Event-Triggered Adaptive Prescribed-Time Tracking for Nonlinear Systems With Nonvanishing Uncertainties
Cuihua Zhang, Yu-Jia Li, Changchun Hua, Zong‐Yao Sun, Ying Zhang
Abstract
This paper solves the problem of prescribed-time (PT) prescribed-performance tracking for a class of nonlinear systems with non-vanishing uncertainties based on a finite-time command filter (FTCF). To deal with non-vanishing uncertainties, a novel PT stabilization criterion that incorporates an adaptive method is proposed and a compensation mechanism is established to reduce the errors caused by FTCF, where the parameter adaptive estimation error achieves asymptotically-zero convergence.
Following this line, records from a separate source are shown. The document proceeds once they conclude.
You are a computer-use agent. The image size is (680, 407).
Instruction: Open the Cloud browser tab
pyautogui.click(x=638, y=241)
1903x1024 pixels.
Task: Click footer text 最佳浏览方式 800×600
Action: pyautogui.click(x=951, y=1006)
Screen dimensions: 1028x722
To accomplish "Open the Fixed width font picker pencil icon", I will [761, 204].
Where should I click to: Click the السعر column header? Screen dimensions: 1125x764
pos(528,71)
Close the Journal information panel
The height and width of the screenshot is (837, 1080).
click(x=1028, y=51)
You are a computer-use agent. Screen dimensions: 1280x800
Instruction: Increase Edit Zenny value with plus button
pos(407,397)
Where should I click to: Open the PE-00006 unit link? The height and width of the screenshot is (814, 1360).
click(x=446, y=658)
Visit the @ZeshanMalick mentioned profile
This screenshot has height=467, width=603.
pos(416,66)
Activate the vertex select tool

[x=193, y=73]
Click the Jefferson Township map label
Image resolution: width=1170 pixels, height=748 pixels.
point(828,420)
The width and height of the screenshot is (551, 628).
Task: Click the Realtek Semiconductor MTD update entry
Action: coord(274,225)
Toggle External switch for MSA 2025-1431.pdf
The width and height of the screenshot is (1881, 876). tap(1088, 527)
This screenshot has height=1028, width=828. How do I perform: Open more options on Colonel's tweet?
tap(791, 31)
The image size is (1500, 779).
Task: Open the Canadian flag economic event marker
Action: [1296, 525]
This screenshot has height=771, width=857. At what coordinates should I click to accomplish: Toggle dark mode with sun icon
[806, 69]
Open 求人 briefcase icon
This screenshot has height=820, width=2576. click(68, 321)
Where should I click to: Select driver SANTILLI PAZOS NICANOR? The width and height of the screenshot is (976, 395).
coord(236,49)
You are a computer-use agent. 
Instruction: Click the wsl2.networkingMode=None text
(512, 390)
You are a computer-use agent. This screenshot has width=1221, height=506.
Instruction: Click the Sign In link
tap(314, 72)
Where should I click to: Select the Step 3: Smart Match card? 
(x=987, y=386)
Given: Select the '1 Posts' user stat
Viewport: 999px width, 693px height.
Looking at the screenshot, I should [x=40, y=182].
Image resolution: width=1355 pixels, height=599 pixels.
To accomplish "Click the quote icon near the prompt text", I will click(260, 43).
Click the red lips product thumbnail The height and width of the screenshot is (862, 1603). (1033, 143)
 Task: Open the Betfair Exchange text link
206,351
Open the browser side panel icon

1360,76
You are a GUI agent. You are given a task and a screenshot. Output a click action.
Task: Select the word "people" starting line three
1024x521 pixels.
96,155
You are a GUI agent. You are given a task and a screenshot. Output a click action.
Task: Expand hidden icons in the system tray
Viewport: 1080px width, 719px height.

Based on this, an event-triggered PT control strategy is designed to ensure that the closed-loop system achieves PT prescribed-performance tracking, in which a new relative-threshold event-triggered mechanism (ETM) is constructed to better balance event-triggered errors and saving communication resources. Unlike the existing methods, the proposed method not only guarantees a more accurate control performance that the tracking error reaches zero at the prescribed time moment, but also reduces the computational complexity by pioneering the introduction of FTCF. The effectiveness of the proposed method is verified by experiments.